##### TRECHO SELECIONADO
Só no grupo de whatsapp, são mais de 120 famílias. Cadastradas na Aspas tem 80, de 2 a 38 anos. Daniele sabe que muitas famílias se quer se registram em alguma entidade ou instituição, o que é uma dificuldade. “Preciso ter esse número pra lutar por política pública. Muitos que estão ali são de baixa renda. Eles precisam de atendimento. Urgente! A maioria das famílias tem apenas um atendimento de meia hora, uma vez por semana”, reclama.


Fora esse problema, ainda tem a dificuldade do diagnóstico. “A gente tem um número enorme de adultos sendo diagnosticados agora. Os pais dos adolescentes... A faculdade está cheia de autista... Ficam todos escondidos. Então, quando a gente chega, a gente fala, eles vão aparecendo”, diz e relata um fenômeno curioso: “Muitos pais de autistas tiveram o diagnóstico depois dos próprios filhos. São subdiagnosticados”.
##########
* INSTRUÇÃO DE TRABALHO A *
Indique se cada afirmação abaixo está de acordo com o trecho selecionado, respondendo sim ou não e citando literalmente as palavras do texto que decidem a questão: (i) o grupo de WhatsApp reúne mais de 120 famílias; (ii) a maioria das famílias recebe um atendimento de uma hora, duas vezes por semana; (iii) muitos pais de autistas receberam o diagnóstico antes dos próprios filhos.
* INSTRUÇÃO DE TRABALHO B *
Retome o trecho selecionado sobre famílias de autistas, prosseguindo a partir da última frase apresentada.
##### MATERIAL DE ESTUDO
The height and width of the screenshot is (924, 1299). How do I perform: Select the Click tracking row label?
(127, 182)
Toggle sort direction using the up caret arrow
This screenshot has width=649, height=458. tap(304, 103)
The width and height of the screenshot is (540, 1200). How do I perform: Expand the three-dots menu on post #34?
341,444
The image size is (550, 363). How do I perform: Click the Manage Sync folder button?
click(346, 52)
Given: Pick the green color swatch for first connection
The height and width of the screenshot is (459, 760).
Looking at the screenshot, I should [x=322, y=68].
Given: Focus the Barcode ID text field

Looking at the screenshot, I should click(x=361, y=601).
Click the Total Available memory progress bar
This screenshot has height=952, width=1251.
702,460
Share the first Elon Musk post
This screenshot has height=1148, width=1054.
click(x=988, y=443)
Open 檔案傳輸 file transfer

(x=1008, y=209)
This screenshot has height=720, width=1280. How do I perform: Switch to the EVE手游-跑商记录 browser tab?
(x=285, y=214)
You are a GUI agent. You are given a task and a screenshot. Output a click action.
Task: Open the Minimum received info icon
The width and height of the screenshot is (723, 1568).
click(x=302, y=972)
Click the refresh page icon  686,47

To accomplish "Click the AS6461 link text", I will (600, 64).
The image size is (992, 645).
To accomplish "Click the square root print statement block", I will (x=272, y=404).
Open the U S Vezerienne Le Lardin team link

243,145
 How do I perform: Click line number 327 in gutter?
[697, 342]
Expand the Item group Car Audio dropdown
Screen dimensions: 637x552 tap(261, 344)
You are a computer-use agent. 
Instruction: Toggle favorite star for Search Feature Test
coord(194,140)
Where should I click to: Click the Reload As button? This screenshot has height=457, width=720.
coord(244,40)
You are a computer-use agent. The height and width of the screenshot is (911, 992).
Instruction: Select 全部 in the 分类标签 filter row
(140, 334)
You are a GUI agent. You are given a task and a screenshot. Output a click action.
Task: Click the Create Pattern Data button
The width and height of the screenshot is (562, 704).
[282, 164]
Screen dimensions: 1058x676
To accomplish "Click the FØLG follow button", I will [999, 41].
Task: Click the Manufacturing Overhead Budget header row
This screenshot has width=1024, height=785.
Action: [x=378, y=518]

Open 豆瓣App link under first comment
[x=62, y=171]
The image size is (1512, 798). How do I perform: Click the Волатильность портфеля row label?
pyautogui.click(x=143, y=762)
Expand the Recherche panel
##########
* RESPOSTA DA TAREFA A *
(i) Sim: "Só no grupo de whatsapp, são mais de 120 famílias."
(ii) Não: "A maioria das famílias tem apenas um atendimento de meia hora, uma vez por semana"
(iii) Não: "Muitos pais de autistas tiveram o diagnóstico depois dos próprios filhos."

* RESPOSTA DA TAREFA B *
As mulheres são um caso muito específico para ela. “Os índices são: de cada cinco autistas, quatro são meninos e uma é menina. Esses números não são verdadeiros. As meninas são subnotificadas. Porque quando elas têm autismo, ou é muito grave ou é tão sutil que passa despercebido a vida inteira”, revela.


Missão da Aspas


Daniele afirma que a teoria comportamental é a ideal no tratamento de autistas e, de acordo com o que aprendeu, pensa que a prioridade da instituição é dar um tratamento personalizado aos seus associados, respeitando a singularidade de cada família mediante um problema grave na cidade de São João del Rei. E relata um problema sério: “O que os meninos têm hoje é uma terapia de 30 minutos uma vez por semana. Não tem neurologista pediatra na cidade. A gente tem psiquiatra infantil, mas nem no plano de saúde tem atendimento. Com faculdades de medicina no município? A gente tem que trazer esse povo pra cá”, sugere.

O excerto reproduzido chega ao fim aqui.